### Requirement
Look through the data below and, wherever a line carries the word "Identify", please copy that line.

### Data extract

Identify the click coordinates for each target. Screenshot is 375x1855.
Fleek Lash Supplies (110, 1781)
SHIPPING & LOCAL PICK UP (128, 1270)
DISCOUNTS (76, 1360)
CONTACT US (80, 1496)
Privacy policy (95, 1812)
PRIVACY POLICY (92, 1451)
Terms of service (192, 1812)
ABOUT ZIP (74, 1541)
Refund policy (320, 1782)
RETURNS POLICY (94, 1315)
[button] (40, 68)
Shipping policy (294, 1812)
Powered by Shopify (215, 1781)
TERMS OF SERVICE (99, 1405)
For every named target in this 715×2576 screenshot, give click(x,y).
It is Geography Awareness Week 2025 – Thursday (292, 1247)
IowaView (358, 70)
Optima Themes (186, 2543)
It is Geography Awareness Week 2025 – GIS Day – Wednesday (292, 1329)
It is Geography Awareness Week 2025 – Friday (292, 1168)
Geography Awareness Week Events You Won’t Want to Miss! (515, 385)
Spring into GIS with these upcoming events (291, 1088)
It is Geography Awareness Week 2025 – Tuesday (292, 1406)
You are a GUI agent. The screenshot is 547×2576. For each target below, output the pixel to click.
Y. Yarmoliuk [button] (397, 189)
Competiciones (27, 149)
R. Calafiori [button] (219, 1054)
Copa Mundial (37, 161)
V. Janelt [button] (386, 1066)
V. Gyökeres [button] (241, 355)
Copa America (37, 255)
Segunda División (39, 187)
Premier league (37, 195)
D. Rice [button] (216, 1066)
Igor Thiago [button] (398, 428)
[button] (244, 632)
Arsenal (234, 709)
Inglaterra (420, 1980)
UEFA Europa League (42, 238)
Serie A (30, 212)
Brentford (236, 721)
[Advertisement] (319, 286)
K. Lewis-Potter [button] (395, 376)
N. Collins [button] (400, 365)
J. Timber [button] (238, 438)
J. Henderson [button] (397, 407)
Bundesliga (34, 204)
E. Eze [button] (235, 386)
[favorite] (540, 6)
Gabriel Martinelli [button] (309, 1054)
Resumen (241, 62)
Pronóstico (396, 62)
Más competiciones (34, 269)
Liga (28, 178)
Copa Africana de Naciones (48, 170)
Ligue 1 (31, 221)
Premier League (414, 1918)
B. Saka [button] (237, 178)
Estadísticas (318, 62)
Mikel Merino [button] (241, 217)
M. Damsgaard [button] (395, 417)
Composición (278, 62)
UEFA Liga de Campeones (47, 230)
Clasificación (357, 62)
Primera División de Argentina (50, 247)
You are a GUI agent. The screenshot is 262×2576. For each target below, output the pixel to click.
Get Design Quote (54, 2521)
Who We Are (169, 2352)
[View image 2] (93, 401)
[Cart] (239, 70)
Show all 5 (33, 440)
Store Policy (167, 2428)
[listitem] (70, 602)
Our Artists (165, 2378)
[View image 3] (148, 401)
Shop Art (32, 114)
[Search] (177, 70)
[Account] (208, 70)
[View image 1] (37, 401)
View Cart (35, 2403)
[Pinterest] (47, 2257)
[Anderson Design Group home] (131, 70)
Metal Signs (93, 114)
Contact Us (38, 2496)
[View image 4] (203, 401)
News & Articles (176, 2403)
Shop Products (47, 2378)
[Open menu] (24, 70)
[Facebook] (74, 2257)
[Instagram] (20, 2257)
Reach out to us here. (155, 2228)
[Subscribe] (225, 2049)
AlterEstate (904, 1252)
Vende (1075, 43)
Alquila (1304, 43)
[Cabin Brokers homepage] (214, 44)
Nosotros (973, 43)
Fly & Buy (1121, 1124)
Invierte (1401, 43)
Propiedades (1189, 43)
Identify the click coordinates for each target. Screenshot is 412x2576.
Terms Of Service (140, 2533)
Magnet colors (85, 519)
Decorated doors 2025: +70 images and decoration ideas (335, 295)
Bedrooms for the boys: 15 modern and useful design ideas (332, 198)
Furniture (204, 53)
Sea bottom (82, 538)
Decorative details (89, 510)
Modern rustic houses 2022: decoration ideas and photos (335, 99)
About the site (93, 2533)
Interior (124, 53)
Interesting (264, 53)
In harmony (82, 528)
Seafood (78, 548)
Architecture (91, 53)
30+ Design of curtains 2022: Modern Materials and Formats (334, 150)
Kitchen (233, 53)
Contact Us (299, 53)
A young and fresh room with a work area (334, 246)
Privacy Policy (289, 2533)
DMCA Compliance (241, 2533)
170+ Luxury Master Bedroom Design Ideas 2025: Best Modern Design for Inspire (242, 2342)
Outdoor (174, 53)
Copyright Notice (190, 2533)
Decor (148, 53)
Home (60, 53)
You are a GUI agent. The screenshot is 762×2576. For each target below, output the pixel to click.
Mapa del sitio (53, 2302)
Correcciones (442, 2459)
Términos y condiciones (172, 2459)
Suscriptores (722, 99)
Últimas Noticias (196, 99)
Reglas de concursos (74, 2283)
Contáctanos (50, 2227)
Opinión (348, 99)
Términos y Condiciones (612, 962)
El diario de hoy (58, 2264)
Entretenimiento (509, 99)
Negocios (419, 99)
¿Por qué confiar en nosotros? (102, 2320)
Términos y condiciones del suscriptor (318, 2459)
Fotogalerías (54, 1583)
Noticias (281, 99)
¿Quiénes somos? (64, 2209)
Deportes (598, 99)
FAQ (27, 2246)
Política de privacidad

### Exercise answer
Identify the click coordinates for each target. Screenshot is 375x1855.
Identify the click coordinates for each target. Screenshot is 412x2576.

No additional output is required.